Abstract

Hsp70 proteins are molecular chaperones that stabilize unfolded proteins and are important for preventing protein aggregation. The mitochondrial Hsp70 of yeast, Ssc1, is additionally involved in translocation of proteins into the mitochondrial matrix. The functions of proteins are to a significant extent determined by their conformational dynamics and interactions with other biomolecules. Single-molecule Förster Resonance Energy Transfer (smFRET) is a widely applied and powerful method to study the conformational dynamics of proteins. We performed smFRET measurements of Ssc1 in vitro, which revealed conformational dynamics on the sub-millisecond and second timescale. Our investigations further gave new insights into the influence of nucleotides, substrate and the cochaperones Mdj1 and Mge1 on the structure and dynamic behavior of Ssc1. While in vitro experiments allow for precise control of the buffer and available interaction partners, the obtained conformational changes and kinetics might not be the same as in vivo. However, smFRET experiments in living cells remain challenging because of high background, need of low labeled sample concentrations and the challenge of getting the labeled proteins into living cells.

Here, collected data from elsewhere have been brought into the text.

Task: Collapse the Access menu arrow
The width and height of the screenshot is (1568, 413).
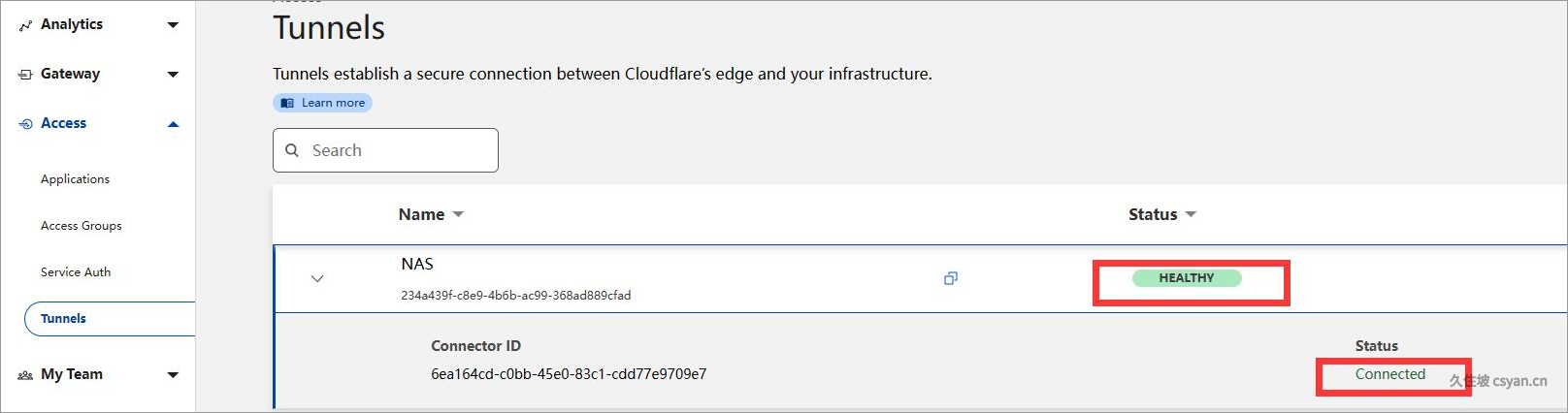Action: [173, 124]
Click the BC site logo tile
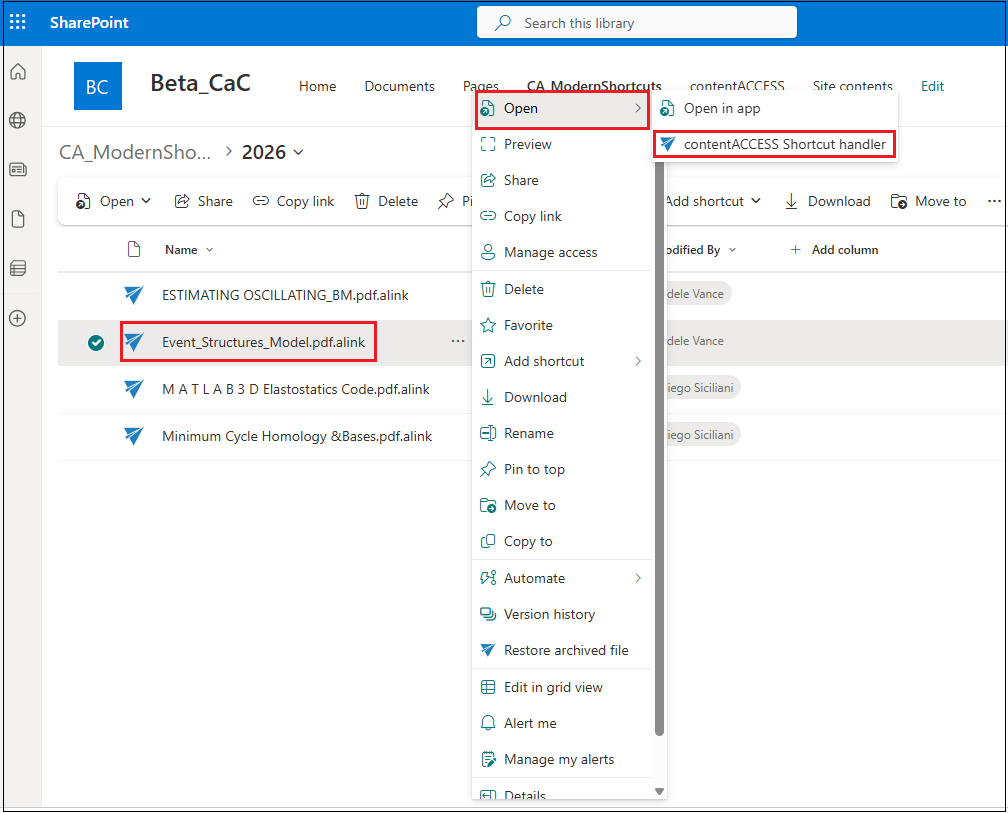This screenshot has height=813, width=1008. pyautogui.click(x=97, y=86)
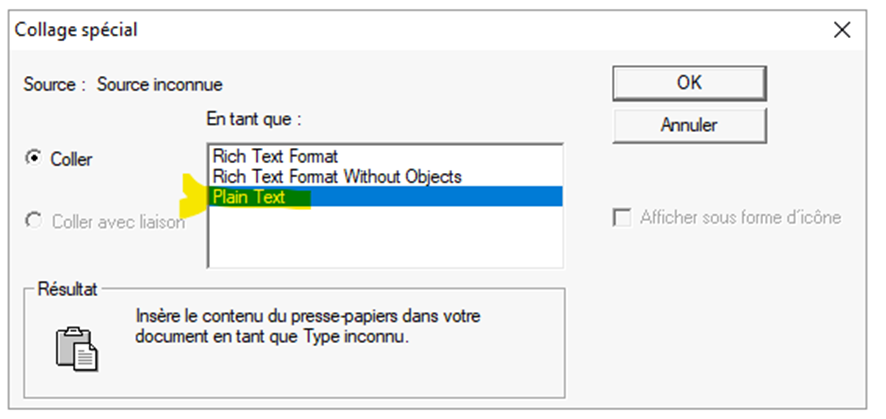This screenshot has height=419, width=886.
Task: Select the Coller radio button
Action: pyautogui.click(x=34, y=158)
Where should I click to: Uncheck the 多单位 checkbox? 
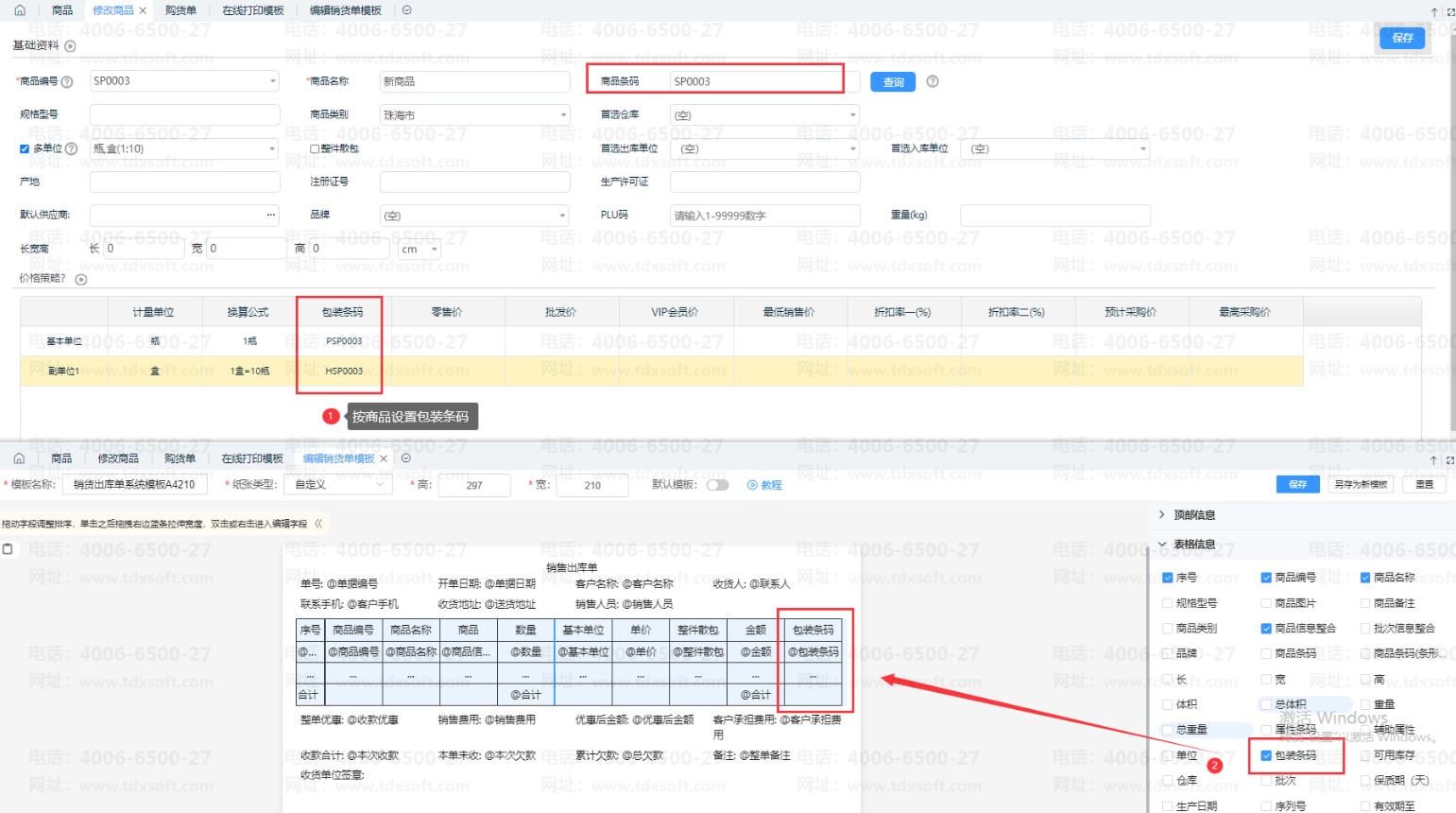[25, 148]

Here, we perform in organello smFRET measurements on Ssc1 inside isolated mitochondria to get an idea about the conformation and dynamics in its natural environment while containing low background and high signal intensities. Our in organello experiments showed that most Ssc1 inside mitochondria is substrate-bound. This observation implies substantial consequences for the role of Ssc1 as a chaperone and in protein translocation into the matrix. Tracking of single Ssc1 proteins inside mitochondria further allowed us to put mobility and conformation of Ssc1 into context and assign a small fraction of substrate-free but translocase-bound Ssc1.